Following in the footsteps of the successful passage of last
year’s “Heroes at Home Act of 2006,” your introduction of this
follow-up bill further demonstrates your understanding of the
gravity and complexity of TBI as it is impacting so many of
America’s brave young men and women serving in the Armed Forces,
as well as millions of civilians.
Your recognition of the critical role played by family
caregivers in facilitating recovery from brain injury, and for
addressing the pressing need to increase support for these
caregivers by providing access to education, training and
financial compensation, is also greatly appreciated.
Again, thank you for your continuing leadership on brain
injury issues.
Sincerely,
Your signature here
2. Encourage brain injury advocates to write to their
senators and encourage them to cosponsor the Heroes at Home Act
of 2007. (See sample letter, below.)
Sample letter to your own Senator
Date
Senator XXXXX
XXX Senate Office
Building
United States Senate
Washington, DC 20510
Dear Senator XXXXX:
I am writing to ask you to cosponsor the “Heroes at Home Act
of 2007,” which represents a critical move forward in meeting
the rehabilitation and emotional adjustment needs of traumatic
brain injury (TBI) survivors of Operation Iraq Freedom (OIF) and
Operation Enduring Freedom (OEF).
This legislation was introduced by Senator Hillary Clinton
(D-NY) on March 29, 2007, and is supported by the Brain Injury
Association of America, Wounded Warrior Project, American
Legion, National Military Families Association, Military
Officers Association of America, Gold Star Mothers and Lee
Woodruff, TBI caregiver and co-author with husband Bob Woodruff
of the New York Times bestseller In An Instant.

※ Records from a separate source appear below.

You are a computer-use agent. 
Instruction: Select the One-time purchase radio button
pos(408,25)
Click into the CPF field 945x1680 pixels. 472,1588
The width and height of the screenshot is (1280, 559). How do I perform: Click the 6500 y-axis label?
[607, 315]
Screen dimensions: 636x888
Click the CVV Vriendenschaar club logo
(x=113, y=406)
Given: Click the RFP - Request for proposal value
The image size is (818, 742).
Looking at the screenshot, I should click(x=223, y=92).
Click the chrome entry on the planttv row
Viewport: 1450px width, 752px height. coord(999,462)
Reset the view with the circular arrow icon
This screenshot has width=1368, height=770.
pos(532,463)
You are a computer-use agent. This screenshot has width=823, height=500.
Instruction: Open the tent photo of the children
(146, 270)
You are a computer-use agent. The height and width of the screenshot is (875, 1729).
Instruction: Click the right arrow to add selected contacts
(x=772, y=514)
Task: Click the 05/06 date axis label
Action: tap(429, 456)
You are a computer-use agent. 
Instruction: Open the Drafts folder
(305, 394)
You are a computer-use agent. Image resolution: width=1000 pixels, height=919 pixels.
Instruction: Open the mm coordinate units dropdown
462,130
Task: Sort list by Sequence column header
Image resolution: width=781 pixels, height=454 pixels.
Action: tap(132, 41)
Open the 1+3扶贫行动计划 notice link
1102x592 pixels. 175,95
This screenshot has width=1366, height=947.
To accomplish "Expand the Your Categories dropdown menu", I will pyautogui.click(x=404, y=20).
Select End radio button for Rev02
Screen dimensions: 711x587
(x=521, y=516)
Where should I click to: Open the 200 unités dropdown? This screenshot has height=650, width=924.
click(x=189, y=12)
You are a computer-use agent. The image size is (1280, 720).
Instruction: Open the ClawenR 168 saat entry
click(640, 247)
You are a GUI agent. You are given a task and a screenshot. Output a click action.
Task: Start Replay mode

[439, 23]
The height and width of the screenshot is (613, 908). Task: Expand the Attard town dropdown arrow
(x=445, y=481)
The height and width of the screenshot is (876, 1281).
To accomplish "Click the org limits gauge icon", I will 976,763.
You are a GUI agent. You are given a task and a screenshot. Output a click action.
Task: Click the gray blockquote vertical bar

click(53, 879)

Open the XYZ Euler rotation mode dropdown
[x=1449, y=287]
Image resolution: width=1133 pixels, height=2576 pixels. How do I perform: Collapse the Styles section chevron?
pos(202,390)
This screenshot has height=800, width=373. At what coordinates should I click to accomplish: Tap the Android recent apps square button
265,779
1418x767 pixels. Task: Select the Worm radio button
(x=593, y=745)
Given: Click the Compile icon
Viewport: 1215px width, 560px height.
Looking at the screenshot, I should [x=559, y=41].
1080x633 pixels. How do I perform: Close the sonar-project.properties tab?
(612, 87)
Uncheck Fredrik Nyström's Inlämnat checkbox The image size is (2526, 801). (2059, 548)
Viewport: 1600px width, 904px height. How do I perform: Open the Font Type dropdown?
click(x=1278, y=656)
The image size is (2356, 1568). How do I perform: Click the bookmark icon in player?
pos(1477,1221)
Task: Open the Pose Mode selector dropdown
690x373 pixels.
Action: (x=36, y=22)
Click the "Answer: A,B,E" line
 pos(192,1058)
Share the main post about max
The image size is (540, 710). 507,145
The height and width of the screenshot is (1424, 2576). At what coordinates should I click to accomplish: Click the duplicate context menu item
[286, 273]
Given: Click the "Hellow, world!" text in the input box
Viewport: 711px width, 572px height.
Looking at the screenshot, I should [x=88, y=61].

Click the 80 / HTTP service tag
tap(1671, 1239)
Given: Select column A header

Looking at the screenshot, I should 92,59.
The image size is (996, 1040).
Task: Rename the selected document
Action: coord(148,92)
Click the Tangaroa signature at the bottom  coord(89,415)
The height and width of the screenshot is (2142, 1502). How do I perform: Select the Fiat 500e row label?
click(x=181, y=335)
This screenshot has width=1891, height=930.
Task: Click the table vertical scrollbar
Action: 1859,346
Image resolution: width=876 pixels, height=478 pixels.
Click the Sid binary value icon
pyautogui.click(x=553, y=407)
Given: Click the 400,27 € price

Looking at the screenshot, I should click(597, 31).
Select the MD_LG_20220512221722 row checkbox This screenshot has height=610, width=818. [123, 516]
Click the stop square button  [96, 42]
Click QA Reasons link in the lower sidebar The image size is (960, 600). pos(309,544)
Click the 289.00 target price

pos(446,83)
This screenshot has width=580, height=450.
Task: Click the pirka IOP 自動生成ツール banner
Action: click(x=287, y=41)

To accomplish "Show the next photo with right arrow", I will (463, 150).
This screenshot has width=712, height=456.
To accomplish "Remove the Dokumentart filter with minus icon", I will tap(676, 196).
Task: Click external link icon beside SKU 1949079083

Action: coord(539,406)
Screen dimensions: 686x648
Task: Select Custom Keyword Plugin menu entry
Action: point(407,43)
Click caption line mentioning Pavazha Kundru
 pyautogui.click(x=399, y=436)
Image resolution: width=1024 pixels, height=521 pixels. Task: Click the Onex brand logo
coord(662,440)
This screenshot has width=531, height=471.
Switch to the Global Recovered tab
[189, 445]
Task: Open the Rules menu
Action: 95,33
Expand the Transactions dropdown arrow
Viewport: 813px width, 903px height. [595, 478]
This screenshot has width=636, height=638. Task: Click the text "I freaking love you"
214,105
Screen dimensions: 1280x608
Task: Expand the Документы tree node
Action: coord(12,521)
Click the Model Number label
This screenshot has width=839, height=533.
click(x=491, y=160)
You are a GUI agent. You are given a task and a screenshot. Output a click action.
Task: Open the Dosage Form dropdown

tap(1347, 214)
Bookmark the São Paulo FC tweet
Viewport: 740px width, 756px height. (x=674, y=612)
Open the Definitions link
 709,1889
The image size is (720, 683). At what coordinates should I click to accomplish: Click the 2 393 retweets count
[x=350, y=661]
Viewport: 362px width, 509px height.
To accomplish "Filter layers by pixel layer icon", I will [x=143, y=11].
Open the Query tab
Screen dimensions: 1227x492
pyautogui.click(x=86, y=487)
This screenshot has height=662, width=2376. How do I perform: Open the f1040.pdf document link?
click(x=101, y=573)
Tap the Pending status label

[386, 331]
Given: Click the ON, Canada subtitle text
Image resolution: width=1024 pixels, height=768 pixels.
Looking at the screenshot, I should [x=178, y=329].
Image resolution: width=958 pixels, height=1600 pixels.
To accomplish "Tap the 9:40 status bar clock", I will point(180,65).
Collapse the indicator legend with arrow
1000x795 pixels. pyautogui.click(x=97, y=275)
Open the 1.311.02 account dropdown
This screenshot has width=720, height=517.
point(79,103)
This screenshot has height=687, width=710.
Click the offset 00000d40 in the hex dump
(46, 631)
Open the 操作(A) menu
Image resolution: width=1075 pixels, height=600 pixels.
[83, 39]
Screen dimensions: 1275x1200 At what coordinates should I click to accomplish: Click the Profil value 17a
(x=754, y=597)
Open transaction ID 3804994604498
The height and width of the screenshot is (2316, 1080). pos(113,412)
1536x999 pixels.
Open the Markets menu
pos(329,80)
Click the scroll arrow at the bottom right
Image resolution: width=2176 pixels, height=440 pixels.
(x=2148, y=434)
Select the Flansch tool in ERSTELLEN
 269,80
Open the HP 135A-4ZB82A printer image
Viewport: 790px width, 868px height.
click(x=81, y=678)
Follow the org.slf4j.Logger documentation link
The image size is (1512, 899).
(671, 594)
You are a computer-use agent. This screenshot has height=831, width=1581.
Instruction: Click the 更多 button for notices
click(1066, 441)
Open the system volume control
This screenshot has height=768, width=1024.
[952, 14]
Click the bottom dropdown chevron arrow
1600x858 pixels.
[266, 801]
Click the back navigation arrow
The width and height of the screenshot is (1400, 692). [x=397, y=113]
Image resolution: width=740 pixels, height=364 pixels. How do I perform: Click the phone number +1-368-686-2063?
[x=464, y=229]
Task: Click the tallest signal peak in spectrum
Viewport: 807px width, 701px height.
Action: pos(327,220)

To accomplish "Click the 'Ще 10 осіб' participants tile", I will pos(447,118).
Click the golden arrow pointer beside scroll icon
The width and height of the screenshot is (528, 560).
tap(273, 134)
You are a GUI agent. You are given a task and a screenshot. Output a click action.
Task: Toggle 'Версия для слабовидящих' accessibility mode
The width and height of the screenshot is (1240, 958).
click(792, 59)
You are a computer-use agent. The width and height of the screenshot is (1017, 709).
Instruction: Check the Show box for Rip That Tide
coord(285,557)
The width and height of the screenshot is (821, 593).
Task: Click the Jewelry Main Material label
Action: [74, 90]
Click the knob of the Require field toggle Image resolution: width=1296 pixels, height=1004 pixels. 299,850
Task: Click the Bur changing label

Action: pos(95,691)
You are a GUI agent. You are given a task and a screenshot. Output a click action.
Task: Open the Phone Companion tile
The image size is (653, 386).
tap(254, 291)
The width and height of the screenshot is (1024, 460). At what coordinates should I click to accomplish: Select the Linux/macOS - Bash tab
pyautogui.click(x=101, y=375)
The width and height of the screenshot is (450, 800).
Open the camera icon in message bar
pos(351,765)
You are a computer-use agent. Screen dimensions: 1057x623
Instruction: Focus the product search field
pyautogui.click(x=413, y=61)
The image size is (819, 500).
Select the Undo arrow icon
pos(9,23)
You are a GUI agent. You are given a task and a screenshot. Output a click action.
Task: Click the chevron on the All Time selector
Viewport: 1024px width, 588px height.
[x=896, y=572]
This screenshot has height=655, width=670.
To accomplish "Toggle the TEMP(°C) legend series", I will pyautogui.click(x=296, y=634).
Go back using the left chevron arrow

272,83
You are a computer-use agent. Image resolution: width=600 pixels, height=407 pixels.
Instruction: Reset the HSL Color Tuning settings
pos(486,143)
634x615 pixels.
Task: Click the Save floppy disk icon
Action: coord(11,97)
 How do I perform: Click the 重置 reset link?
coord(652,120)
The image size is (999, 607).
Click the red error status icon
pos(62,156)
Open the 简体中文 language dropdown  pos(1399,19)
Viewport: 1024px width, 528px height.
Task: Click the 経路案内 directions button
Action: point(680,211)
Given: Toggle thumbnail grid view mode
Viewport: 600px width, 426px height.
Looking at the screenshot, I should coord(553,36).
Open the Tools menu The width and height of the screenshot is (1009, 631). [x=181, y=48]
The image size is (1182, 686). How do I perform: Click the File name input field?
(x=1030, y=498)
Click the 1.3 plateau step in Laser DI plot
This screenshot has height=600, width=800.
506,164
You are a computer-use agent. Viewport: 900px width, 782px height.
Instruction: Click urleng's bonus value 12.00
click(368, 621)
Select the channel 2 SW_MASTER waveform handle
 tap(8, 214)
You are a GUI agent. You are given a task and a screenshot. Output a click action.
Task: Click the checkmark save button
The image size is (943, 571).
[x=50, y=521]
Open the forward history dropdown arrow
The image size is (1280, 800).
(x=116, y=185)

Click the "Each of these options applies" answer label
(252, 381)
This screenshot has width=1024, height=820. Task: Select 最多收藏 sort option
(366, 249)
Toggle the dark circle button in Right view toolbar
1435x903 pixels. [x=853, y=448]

This legislation recognizes the critical role played by
family caregivers in facilitating recovery from brain injury,
and for addressing the pressing need to increase support for
these caregivers by establishing a Traumatic Brain Injury Family
Caregiver Personal Care Attendant Training and Certification
Program. This program would train and certify family caregivers
of returning soldiers with TBI as personal care attendants,
enabling them to provide quality care to their loved ones at
home and at the same time qualify for compensation from the VA.
The “Heroes at Home Act of 2007” will also take important
steps to establish a protocol for the assessment and
documentation of cognitive functioning of each member of the
Armed Forces both before and after deployment, including
appropriate mechanisms to permit the differential diagnosis of
TBI and post traumatic stress disorder (PTSD) in returning
service members. There is a great need for improved diagnostic
capabilities in detecting the occurrence of one or, as
frequently occurs, the coexistence of both conditions.
Again, as a constituent of yours, I urge you to cosponsor the
“Heroes at Home Act of 2007,” to proactively address one of the
most important issues related to the War on Terror, the
unanticipated high incidence of traumatic brain injuries among
America’s brave soldiers returning from combat.
Sincerely,
Your signature here
Shop for Cause nets dollars
for BIAWA
BIAWA participated for the first time this spring in Shop for
the Cause, a fundraising event for non-profit organizations in
the Northwest. For one month, ending on March 17, Shop for the
Cause Savings Passes were sold for $5 each. BIAWA received $5
for each Savings Pass sold by BIAWA members. Thanks to Macy’s
and its sponsorship, BIAWA has added $1,260 to its treasury.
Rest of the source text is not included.